— Task details —
Collect every line in the listing below that contains the word "should", and copy each one out in full.

--- START Supplied data ---

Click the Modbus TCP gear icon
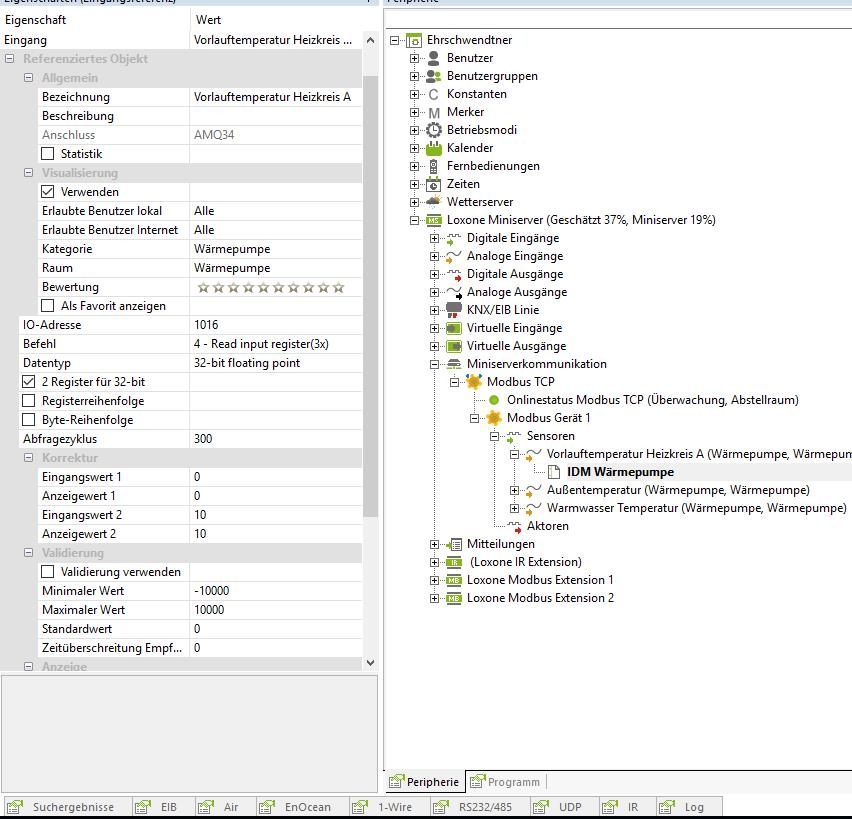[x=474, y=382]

--- END Supplied data ---
--- START Supplied data ---

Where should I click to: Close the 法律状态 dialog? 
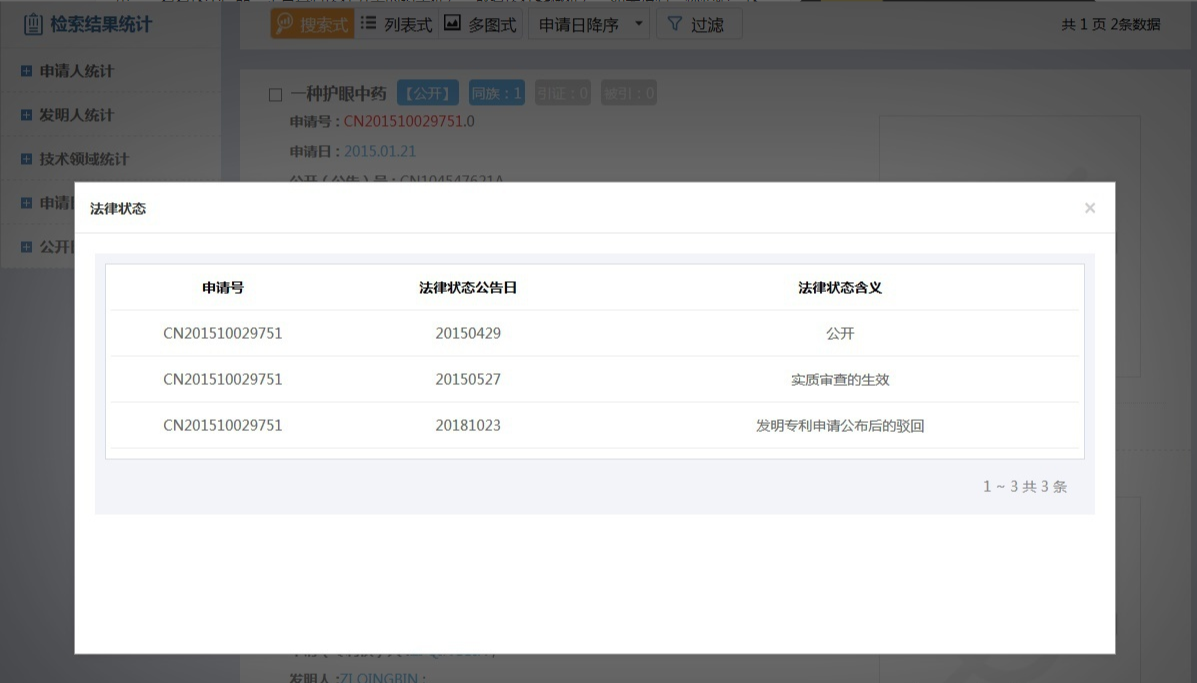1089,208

--- END Supplied data ---
--- START Supplied data ---

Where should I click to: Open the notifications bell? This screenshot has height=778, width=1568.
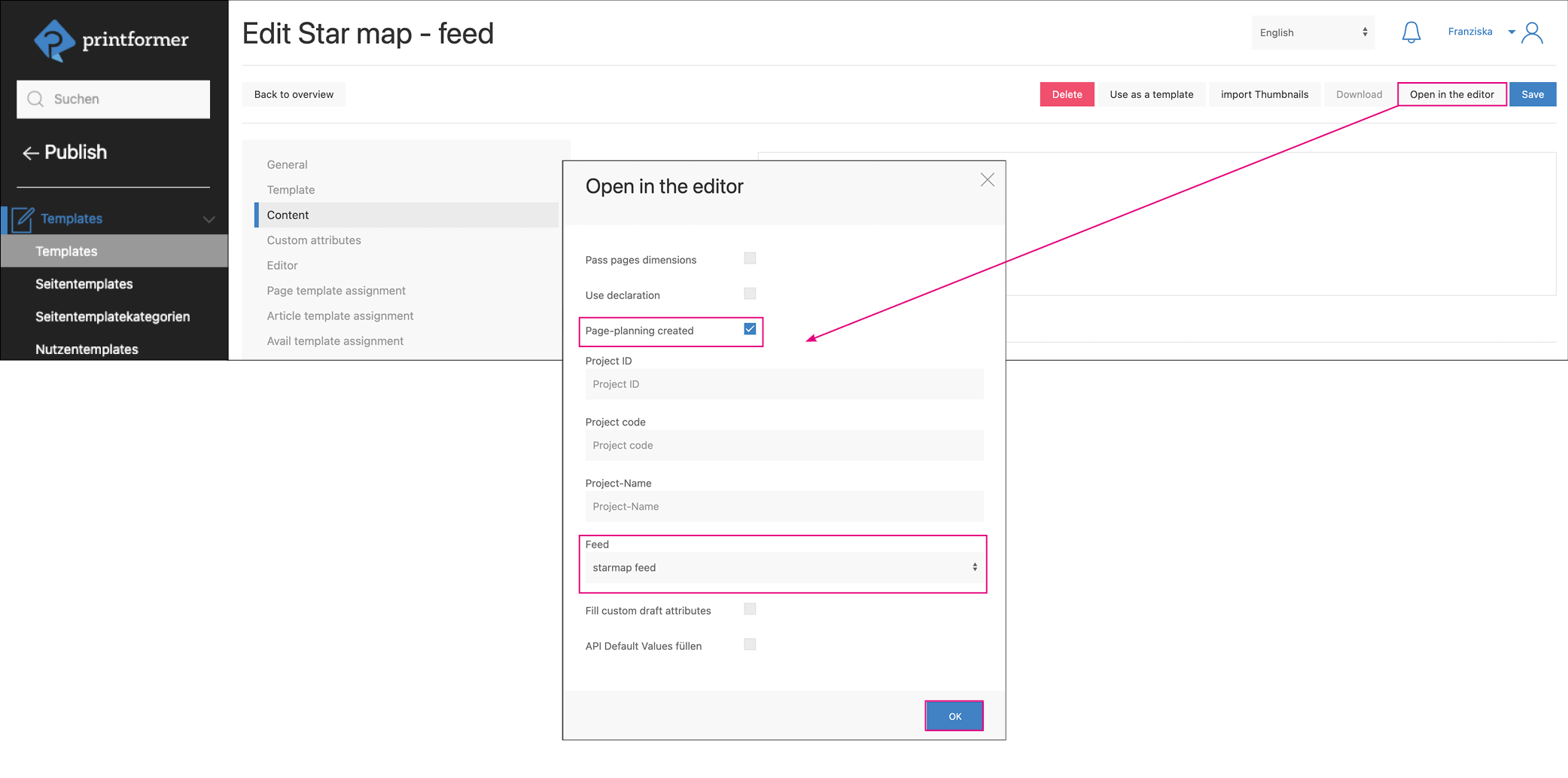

--- END Supplied data ---

— Finished exercise —
Where should I click to: Close the 法律状态 dialog? 
Where should I click to: Open the notifications bell? This screenshot has height=778, width=1568.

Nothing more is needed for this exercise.